PROBLEM TO SOLVE.
Consider the data that follows and state how many lines contain the string "column", using the number alone.
-----
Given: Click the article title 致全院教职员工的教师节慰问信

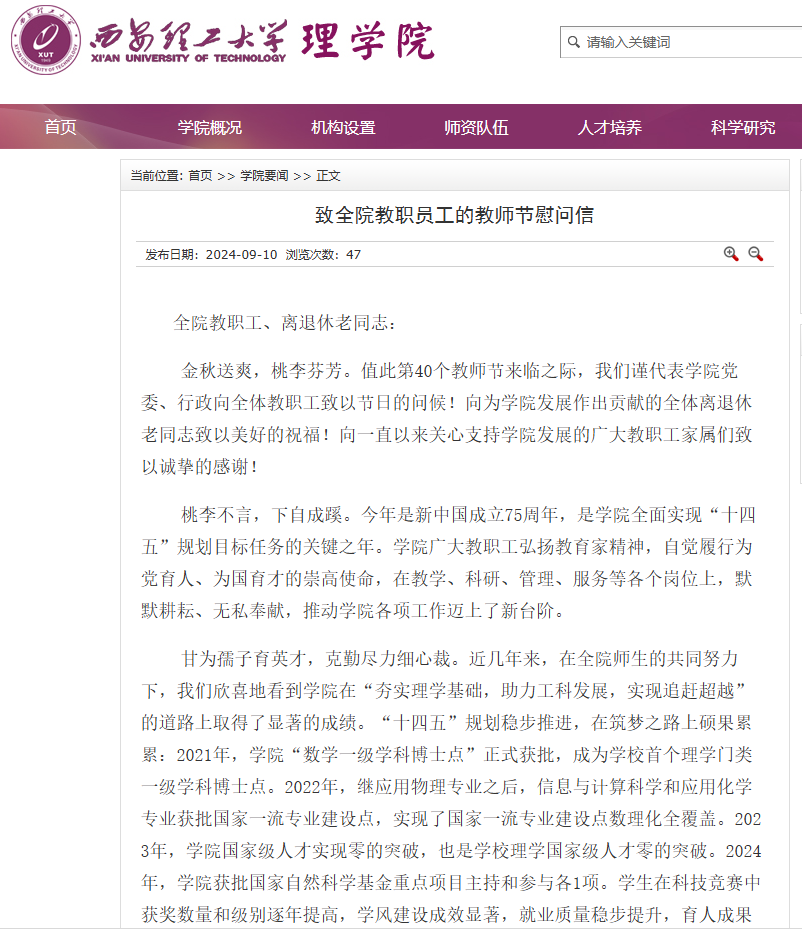Looking at the screenshot, I should click(454, 215).
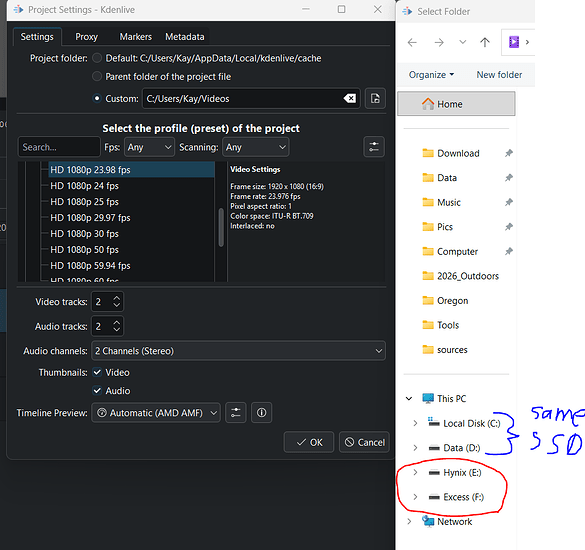
Task: Go up one folder level arrow
Action: 485,42
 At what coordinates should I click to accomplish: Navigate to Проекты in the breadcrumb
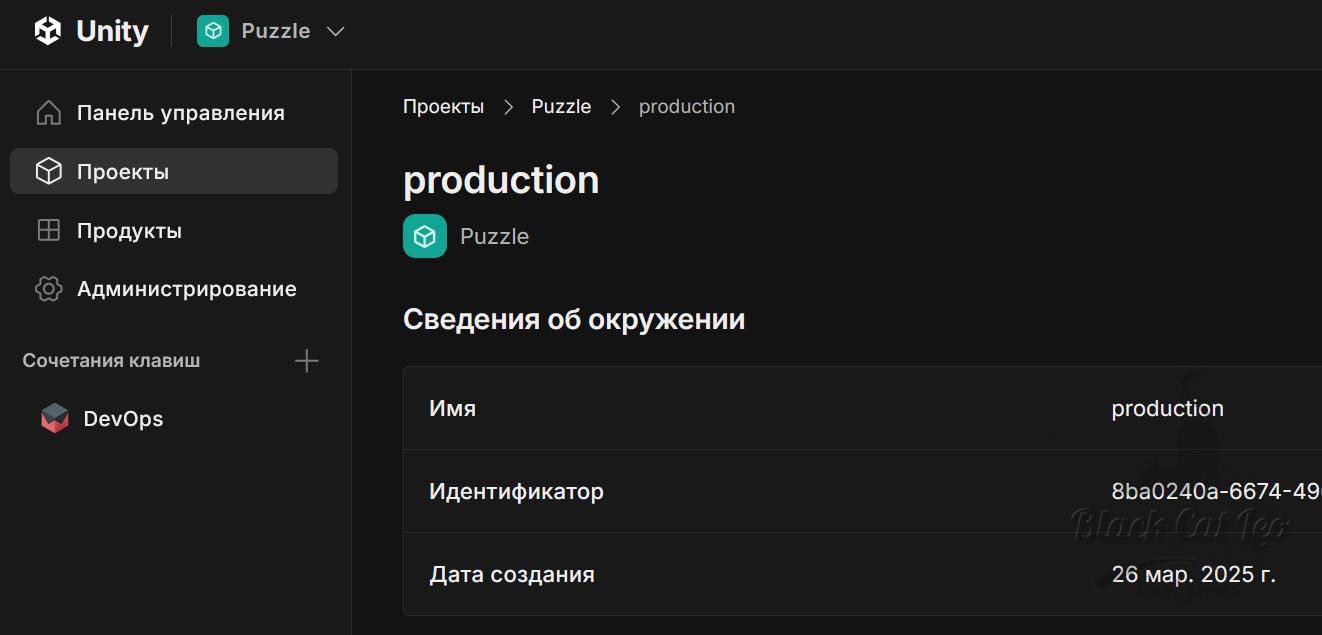tap(443, 107)
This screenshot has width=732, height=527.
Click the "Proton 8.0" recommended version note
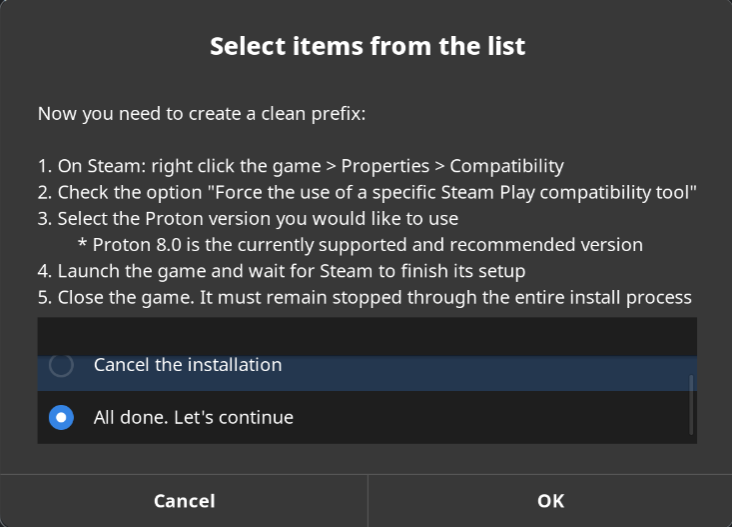pyautogui.click(x=359, y=244)
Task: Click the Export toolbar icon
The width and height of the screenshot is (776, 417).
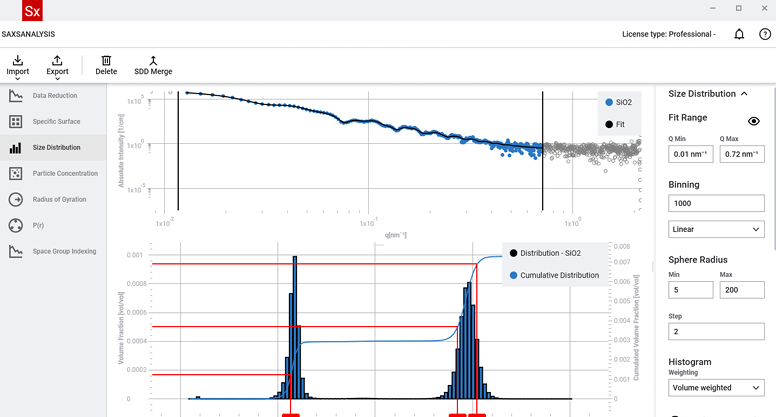Action: (57, 61)
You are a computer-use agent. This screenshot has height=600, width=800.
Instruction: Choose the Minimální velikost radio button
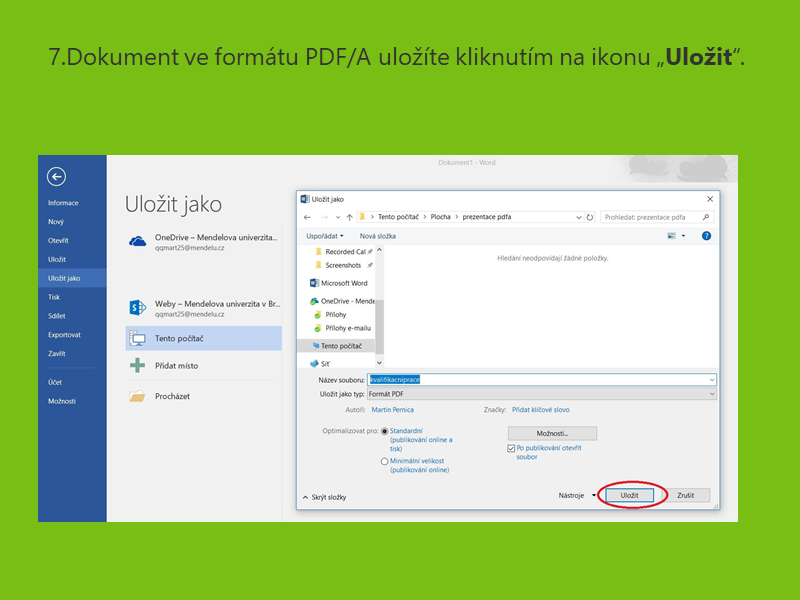pyautogui.click(x=385, y=461)
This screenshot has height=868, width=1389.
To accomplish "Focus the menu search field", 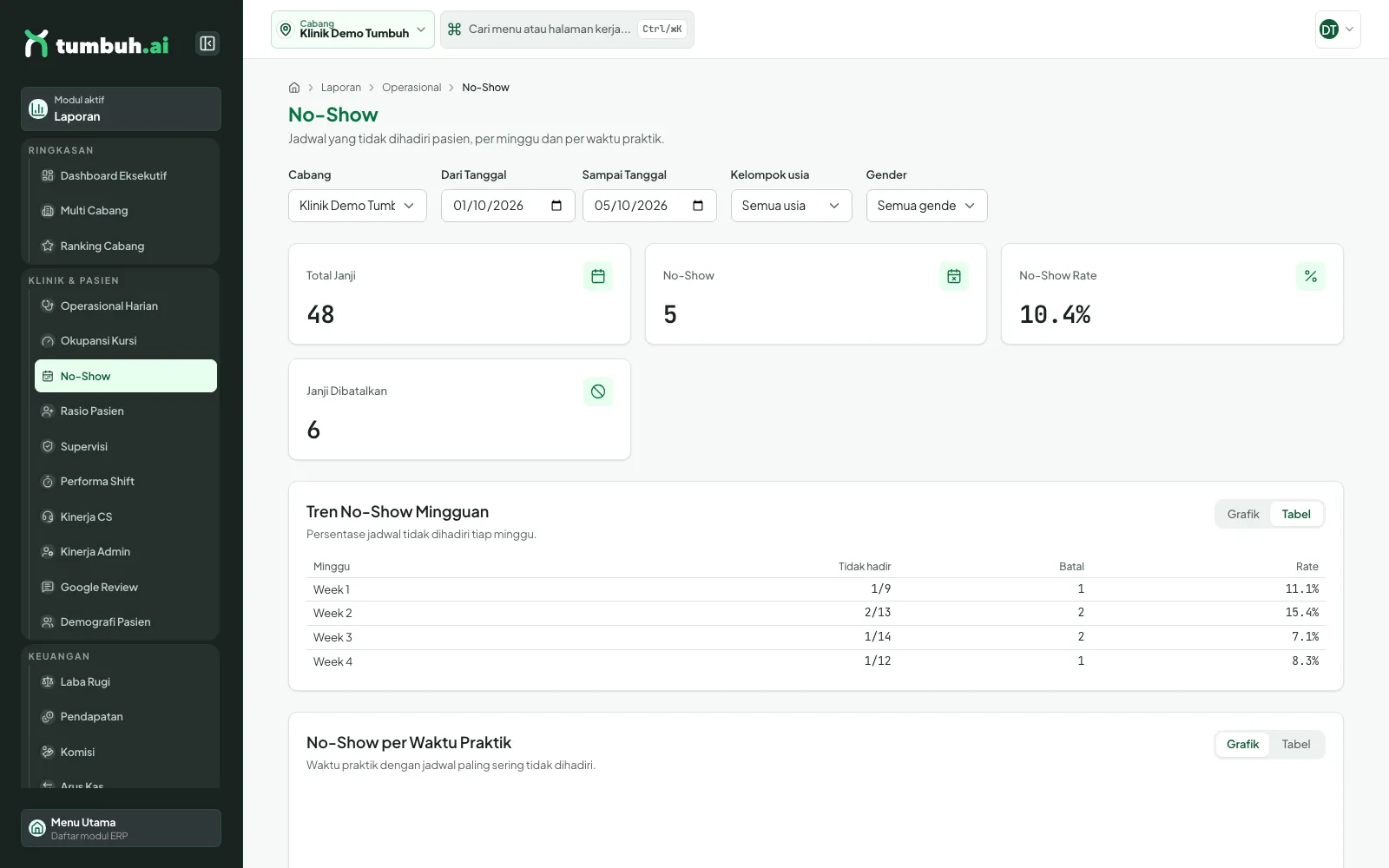I will (567, 30).
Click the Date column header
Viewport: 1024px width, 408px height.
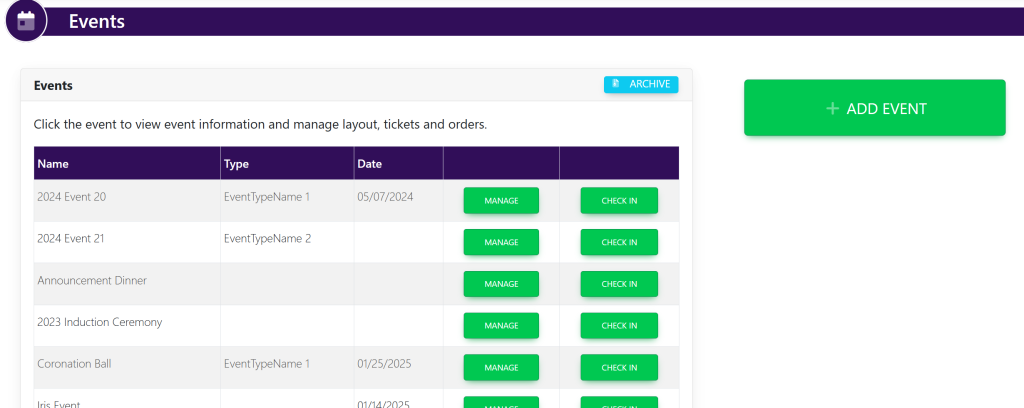coord(370,164)
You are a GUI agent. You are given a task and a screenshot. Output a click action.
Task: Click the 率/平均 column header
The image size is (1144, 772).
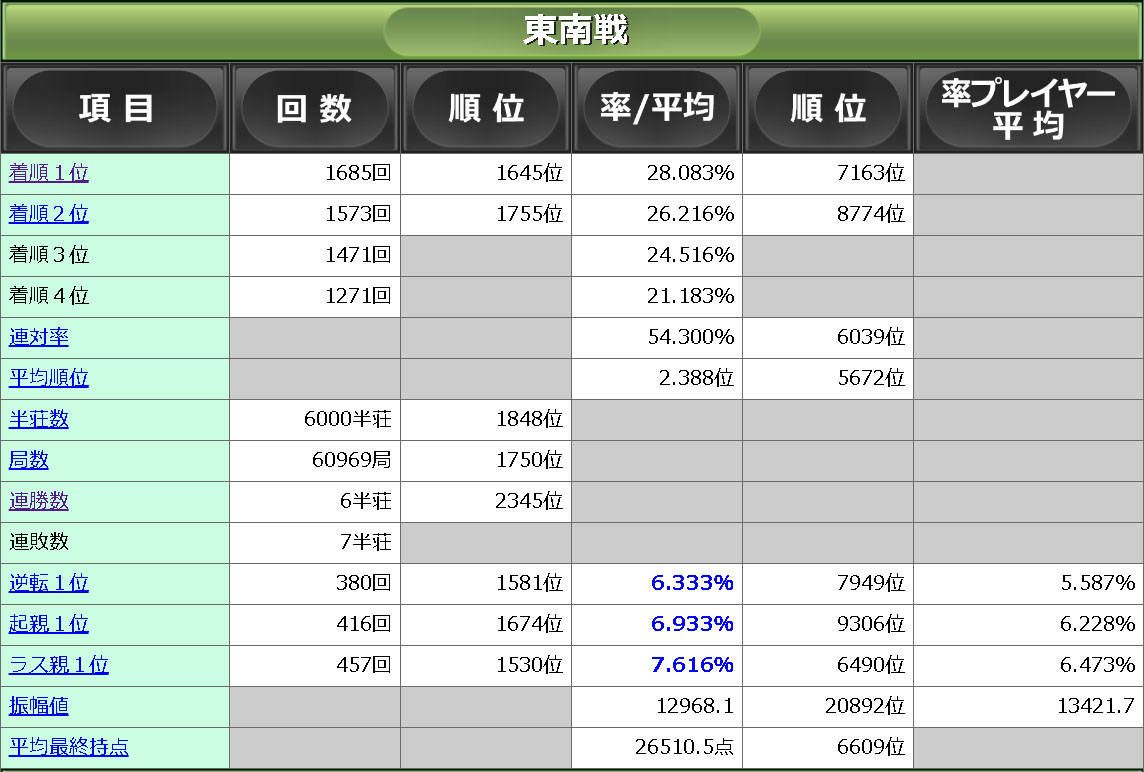tap(656, 108)
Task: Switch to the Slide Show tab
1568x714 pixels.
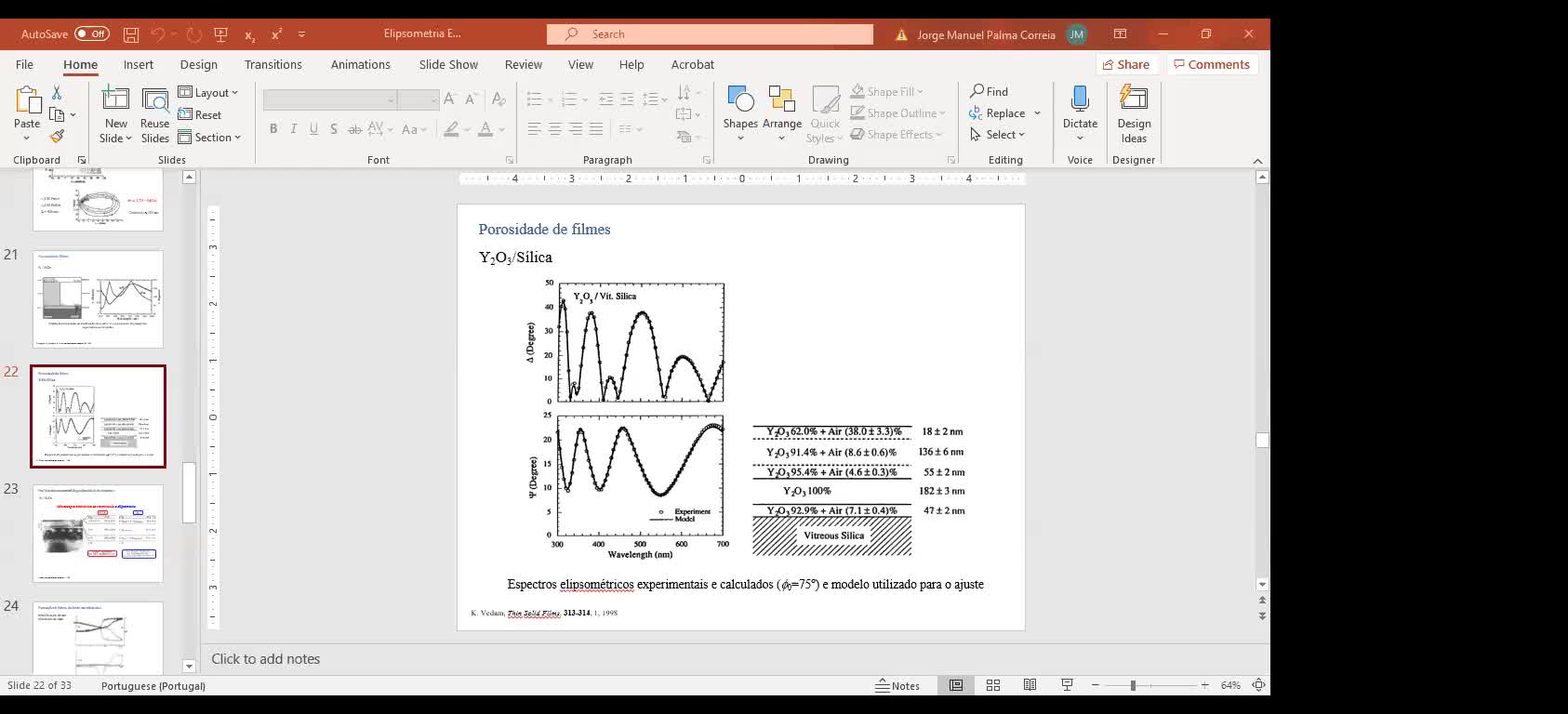Action: click(447, 64)
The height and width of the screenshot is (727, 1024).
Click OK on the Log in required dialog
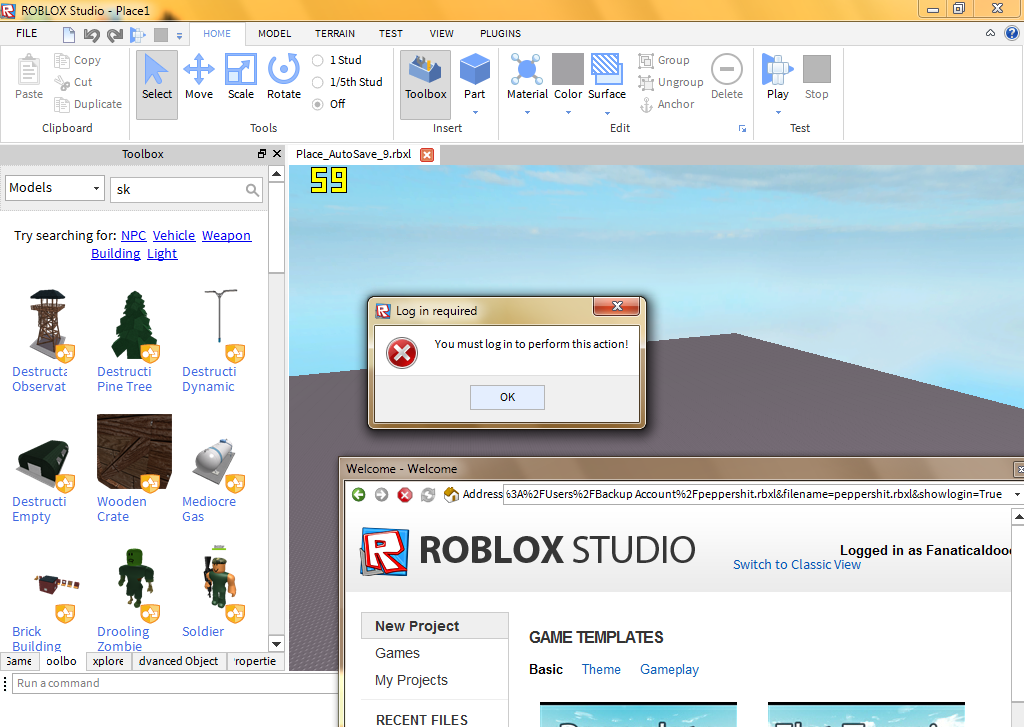(507, 397)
-----
FINISHED TASK.
2